> **Record excerpts**:
## begin
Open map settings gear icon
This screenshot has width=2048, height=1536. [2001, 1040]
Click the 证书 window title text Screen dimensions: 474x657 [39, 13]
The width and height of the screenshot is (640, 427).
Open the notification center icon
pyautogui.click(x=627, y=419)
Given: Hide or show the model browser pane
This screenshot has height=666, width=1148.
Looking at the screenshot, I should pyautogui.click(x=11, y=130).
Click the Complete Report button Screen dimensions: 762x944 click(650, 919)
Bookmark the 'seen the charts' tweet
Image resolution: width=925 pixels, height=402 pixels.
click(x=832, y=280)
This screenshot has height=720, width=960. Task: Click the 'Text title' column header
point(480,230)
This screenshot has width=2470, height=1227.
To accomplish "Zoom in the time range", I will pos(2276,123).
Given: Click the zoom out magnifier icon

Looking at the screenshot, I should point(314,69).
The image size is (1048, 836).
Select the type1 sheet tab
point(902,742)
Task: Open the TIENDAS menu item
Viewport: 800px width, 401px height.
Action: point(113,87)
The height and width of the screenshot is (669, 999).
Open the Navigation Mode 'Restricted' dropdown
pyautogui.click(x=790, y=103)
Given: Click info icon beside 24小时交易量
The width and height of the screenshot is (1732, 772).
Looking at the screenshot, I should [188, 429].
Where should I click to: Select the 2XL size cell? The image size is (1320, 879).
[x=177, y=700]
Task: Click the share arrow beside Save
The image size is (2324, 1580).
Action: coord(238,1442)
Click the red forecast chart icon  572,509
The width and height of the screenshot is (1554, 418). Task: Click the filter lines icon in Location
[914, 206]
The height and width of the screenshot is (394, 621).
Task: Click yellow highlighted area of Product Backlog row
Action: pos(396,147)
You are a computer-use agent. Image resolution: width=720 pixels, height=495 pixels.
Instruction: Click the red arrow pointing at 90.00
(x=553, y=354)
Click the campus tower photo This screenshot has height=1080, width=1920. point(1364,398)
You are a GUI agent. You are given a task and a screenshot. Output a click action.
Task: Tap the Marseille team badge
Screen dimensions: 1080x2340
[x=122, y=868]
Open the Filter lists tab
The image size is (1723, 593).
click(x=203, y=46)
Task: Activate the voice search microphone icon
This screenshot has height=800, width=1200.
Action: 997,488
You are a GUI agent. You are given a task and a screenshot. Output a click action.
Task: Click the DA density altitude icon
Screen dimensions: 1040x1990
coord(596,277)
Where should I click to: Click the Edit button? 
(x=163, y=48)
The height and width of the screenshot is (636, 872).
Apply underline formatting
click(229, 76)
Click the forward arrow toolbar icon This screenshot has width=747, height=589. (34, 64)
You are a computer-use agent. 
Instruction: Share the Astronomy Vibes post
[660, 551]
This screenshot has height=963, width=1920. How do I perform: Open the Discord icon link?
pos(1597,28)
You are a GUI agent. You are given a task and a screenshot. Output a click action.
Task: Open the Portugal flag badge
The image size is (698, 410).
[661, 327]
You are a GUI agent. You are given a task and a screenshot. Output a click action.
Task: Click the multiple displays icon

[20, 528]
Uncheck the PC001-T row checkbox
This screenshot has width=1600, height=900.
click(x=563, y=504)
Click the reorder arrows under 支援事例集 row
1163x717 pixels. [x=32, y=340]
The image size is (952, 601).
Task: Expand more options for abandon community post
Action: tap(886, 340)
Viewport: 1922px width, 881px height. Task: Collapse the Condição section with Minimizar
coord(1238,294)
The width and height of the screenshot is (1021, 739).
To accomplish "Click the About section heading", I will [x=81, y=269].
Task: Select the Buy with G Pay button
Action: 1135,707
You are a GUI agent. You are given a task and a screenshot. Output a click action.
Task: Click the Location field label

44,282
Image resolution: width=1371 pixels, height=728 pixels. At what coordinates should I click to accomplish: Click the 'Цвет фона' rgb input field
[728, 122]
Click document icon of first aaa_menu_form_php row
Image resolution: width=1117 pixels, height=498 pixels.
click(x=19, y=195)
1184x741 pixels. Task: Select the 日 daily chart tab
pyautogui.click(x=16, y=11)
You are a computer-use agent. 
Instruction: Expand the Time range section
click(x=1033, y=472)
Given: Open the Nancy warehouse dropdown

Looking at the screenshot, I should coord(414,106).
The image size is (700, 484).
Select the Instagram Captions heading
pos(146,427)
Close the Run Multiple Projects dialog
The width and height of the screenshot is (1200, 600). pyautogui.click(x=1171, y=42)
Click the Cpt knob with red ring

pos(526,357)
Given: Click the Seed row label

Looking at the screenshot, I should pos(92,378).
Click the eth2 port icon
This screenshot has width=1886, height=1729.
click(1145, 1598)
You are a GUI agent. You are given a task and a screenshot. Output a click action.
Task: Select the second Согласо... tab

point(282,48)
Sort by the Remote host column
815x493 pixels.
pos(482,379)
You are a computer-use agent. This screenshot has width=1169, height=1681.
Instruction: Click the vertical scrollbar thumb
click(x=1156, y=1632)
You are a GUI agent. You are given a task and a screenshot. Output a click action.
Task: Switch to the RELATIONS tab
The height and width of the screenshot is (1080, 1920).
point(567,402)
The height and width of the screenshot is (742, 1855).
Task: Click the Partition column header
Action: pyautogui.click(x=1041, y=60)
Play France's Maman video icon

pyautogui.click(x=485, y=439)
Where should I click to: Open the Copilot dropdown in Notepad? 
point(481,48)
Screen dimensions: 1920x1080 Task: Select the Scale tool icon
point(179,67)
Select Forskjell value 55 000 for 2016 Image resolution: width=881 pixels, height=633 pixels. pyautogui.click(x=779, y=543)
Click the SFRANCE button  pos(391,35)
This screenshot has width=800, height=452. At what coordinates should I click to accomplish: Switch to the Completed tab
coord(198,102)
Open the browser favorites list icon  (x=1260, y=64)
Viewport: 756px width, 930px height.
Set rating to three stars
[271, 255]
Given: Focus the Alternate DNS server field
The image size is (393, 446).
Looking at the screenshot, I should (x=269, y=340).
## end
> **Work to be completed**: Please pull out every line of the data above that contains the string "Viewport", with case counting.

> **Solution for this task**:
Viewport: 800px width, 401px height.
Viewport: 1922px width, 881px height. Task: Collapse the Condição section with Minimizar
Viewport: 756px width, 930px height.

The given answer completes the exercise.